Definable orthogonality classes in accessible categories are small

Abstract

We lower substantially the strength of the assumptions needed for the validity of certain results in category theory and homotopy theory which were known to follow from Vopěnka's principle. We prove that the necessary large-cardinal hypotheses depend on the complexity of the formulas defining the given classes, in the sense of the Lévy hierarchy.
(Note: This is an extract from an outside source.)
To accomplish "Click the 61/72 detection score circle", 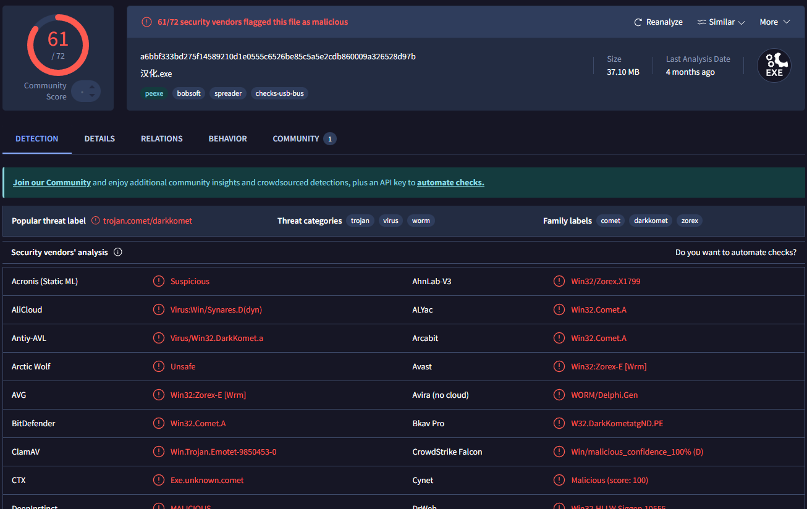I will click(57, 45).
For example, the statement that, for a class $\mathcal{S}$ of morphisms in a locally presentable category $\mathcal{C}$ of structures, the orthogonal class of objects is a small-orthogonality class (hence reflective) can be proved in ZFC if $\mathcal{S}$ is ${\mathbf{\Sigma }}_1$, while it follows from the existence of a proper class of supercompact cardinals if $\mathcal{S}$ is ${\mathbf{\Sigma }}_2$, and from the existence of a proper class of what we call $C(n)$-extendible cardinals if $\mathcal{S}$ is ${\mathbf{\Sigma }}_{n+2}$ for $n\ge 1$. These cardinals form a new hierarchy, and we show that Vopěnka's principle is equivalent to the existence of $C(n)$-extendible cardinals for all $n$. As a consequence of our approach, we prove that the existence of cohomological localizations of simplicial sets, a long-standing open problem in algebraic topology, is implied by the existence of arbitrarily large supercompact cardinals. This follows from the fact that $E^{\ast }$-equivalence classes are ${\mathbf{\Sigma }}_2$, where $E$ denotes a spectrum treated as a parameter. In contrast with this fact, $E_{\ast }$-equivalence classes are ${\mathbf{\Sigma }}_1$, from which it follows (as is well known) that the existence of homological localizations is provable in ZFC.